▸ Text provided

--- --- ---

The first stage of the description and arrangement started in March 2009, when Gristel Ramler and Birgit Nurme from the Estonian National Archives worked through 101 personal fonds out of approximately 300 of the total 580 EAU fonds at the Centre. The co-operation was mutually appreciated, and this led to the decision to continue the project.

In 2010, Kristel Tammik and Margit Laanemets helped out at the IHRC. Just as the project the previous year, the preparations were already begun in Estonia. Since we described personal archives in 2009 we now decided to take a look at the organisational archives. Using the names of the fonds and existing information, we chose those which had the potential to be the most interesting to researchers. During the course of the preparatory work more than 50 archival contributors were described. The descriptions usually had to be specified and completed using the archival records at the Center. At the end of our month-long stay, our work had yielded 113 descriptions of EAU organisational fonds, among which were lists of volumes, the history of the archival contributors, time span, languages, references to related subjects, and so forth. The information is being reviewed by staff at the IHRC and will be published on their webpage and hopefully in the future also accessible in the National Archives’ virtual reading room VAU.

The EAU fonds at the IHRC are very special in more than one way: they are unique both in terms of their quantity, their contents, their arrangement and as a whole. Often, basic arrangement work had to be carried out in the archives as boxes often contained records which lacked a comprehensive system. At times fonds hade to be merged with one another, separated, rearranged or have their names changed, since the records of one archival contributor could be divided between two (or more) fonds and records of several different archival contributors at times shared the same fonds.

Having said this, it does not in any way lessen the value of the EAU fonds. The smallest fonds can contain wholly unique information on topics which up until now have been unknown to us, such as the activities of Estonians in America already before World War II (for example, the fonds of the Boston Estonian Society, the Baltimore Estonian Society, the newly formed fonds of the Estonian –American sports club and others); large fonds can contain box after box of unarranged records but extremely interesting and informative correspondence (as in the case of the fonds of the university corporations Filiae Patriae, Fraternitas Liviensis and Raimla). It is particularly important to note that the organisational fonds which have been worked through so far only contain a few instances of parallel archival information in Estonia (for example, the Estonian League of the West Coast, ERA.5015).

The fonds described so far are mainly those of educational, cultural, political, youth and local organisations which tell of the arrival of the Estonians in the USA and their cultural, political and community activities in organisations in the USA as well as in worldwide Estonian and Baltic organisations, their mutual communication and their correspondence with other Estonians in exile. The fonds span the time between the beginning of the 20th and the beginning of the 21st century, but the majority of records stem from the years 1950 through 1980.

--- --- ---

▸ Data excerpts

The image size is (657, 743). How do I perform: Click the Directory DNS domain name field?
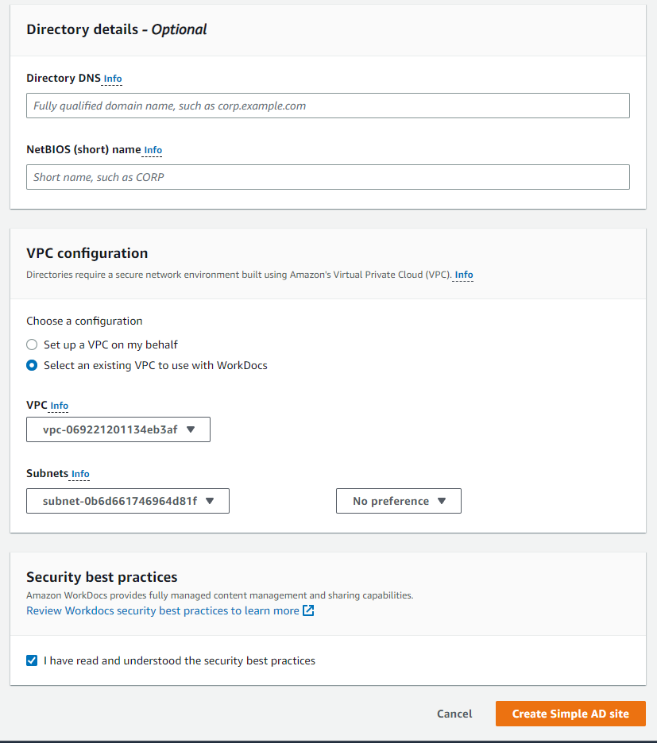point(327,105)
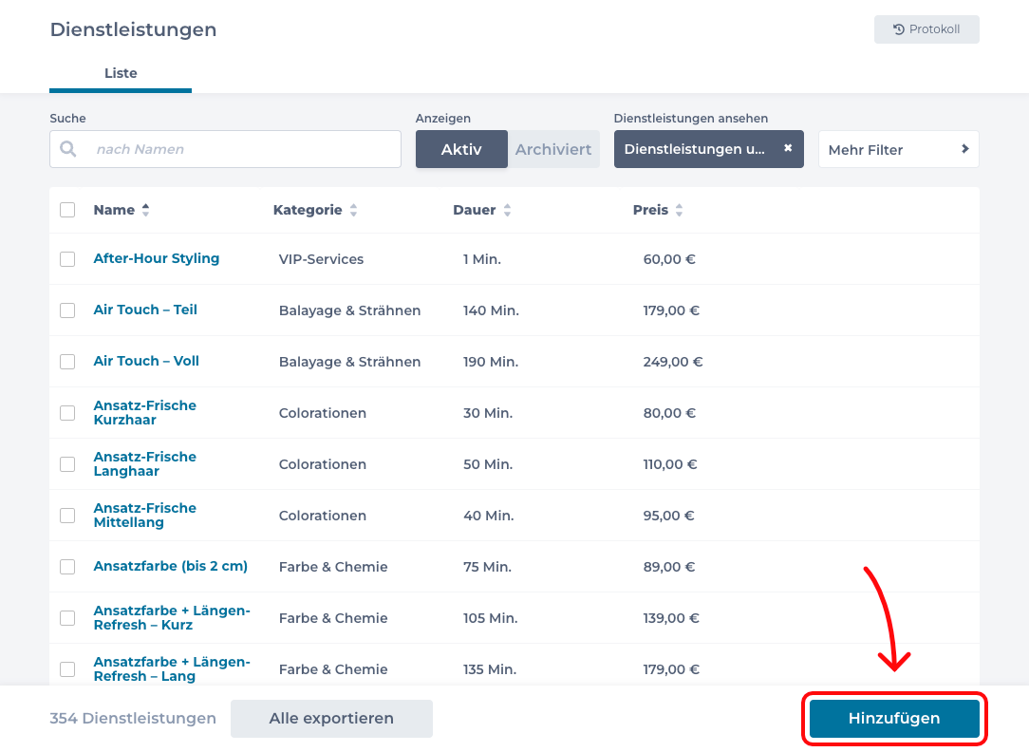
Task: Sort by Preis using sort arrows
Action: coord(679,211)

--- --- ---

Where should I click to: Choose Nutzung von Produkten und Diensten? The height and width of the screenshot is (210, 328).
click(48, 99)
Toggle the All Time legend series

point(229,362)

--- --- ---

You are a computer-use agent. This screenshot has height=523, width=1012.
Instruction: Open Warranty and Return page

--- --- ---

▸ Your tasks
**a.** In the text about the Estonian archive project, why did some fonds have to be merged, separated, rearranged, or renamed? Answer in one to three sentences.
**b.** Translate this sentence from the text about the Estonian archive project into Spanish: "The co-operation was mutually appreciated, and this led to the decision to continue the project."
**c.** Rewrite the paragraph of the text about the Estonian archive project that begins "In 2010, Kristel Tammik" as a short list that keeps its main facts.
The listing plays no part in this work.

▸ Per-task outputs
**a.** The records of one archival contributor could be split between two or more fonds. Also, records from several different contributors sometimes shared the same fonds.

**b.** La cooperación fue apreciada por ambas partes, y esto llevó a la decisión de continuar el proyecto.

**c.**
- In 2010, Kristel Tammik and Margit Laanemets helped at the IHRC.
- As in the year before, preparations started in Estonia.
- Personal archives had been described in 2009, so this time the focus was on organizational archives.
- The fonds most likely to interest researchers were picked using their names and existing information.
- More than 50 archival contributors were described during the preparatory work. These descriptions usually had to be refined and completed using the records at the Center.
- The month-long stay produced 113 descriptions of EAU organizational fonds. They cover lists of volumes, contributor histories, time spans, languages, and references to related subjects.
- IHRC staff are reviewing the information, which will be published on the IHRC webpage. It may also become available in the National Archives' virtual reading room, VAU.